Data
*** Begin section ***

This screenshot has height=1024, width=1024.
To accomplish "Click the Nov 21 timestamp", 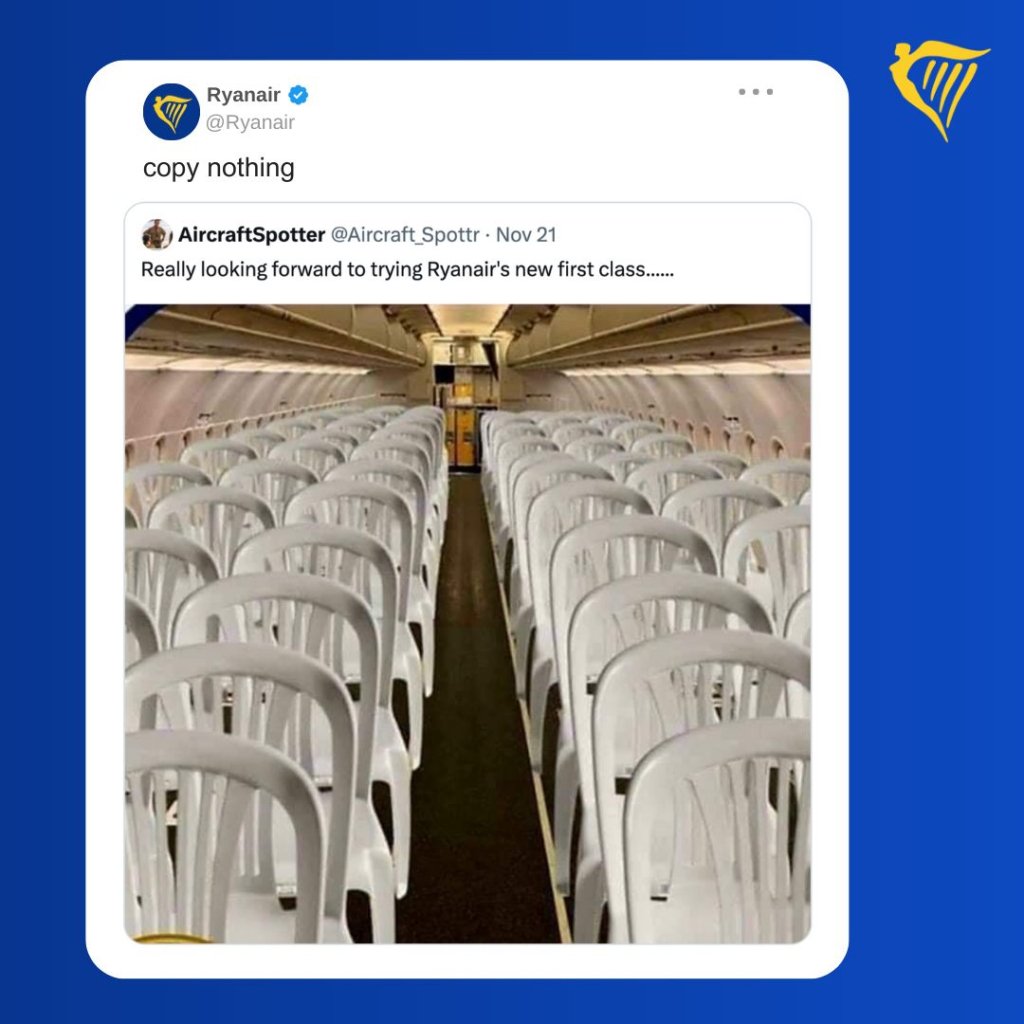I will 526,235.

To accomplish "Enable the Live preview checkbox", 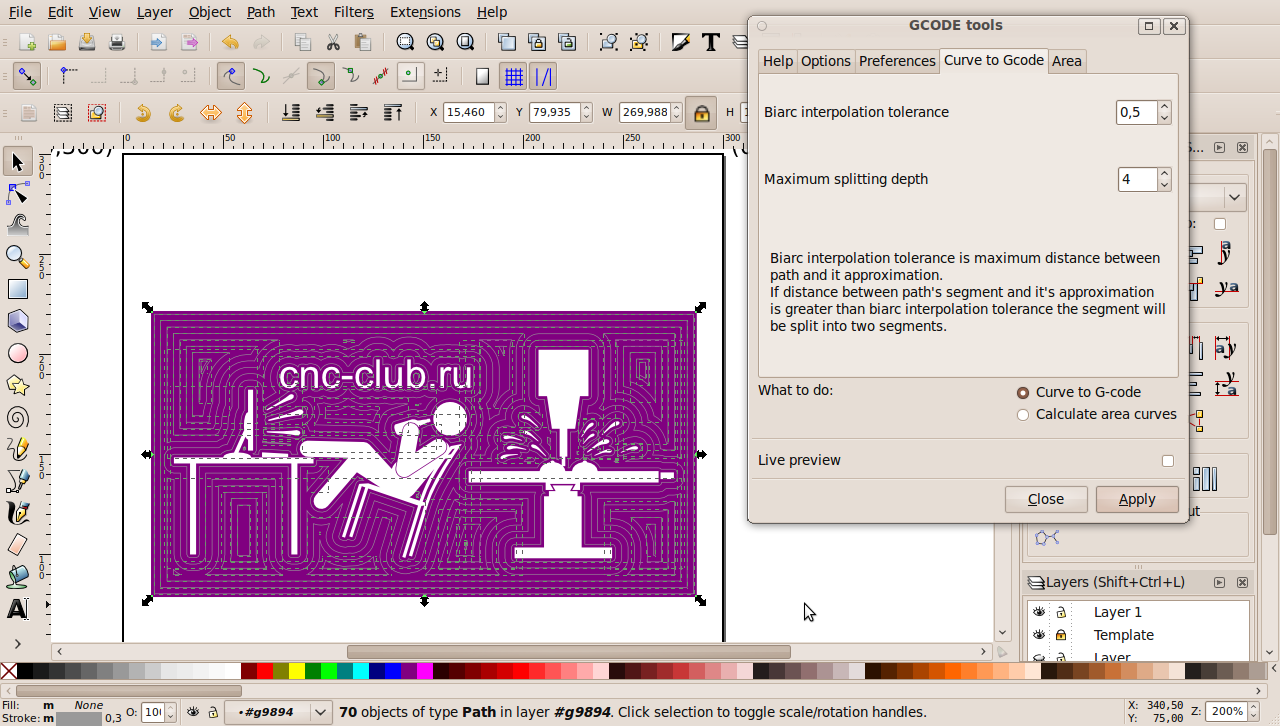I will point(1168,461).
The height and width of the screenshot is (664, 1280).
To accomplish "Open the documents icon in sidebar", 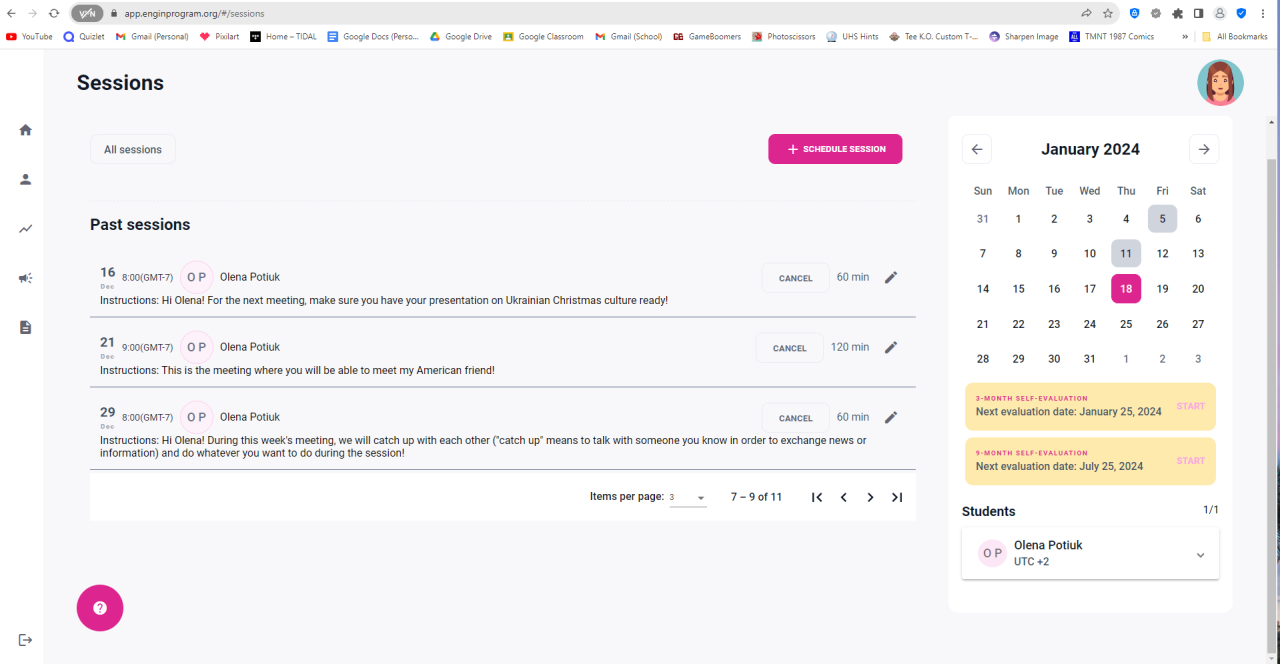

*** End section ***

Directions for this task
Only lines with the word "width" are needed. Copy them from the preceding records.

Result of this exercise
This screenshot has height=1024, width=1024.
The height and width of the screenshot is (664, 1280).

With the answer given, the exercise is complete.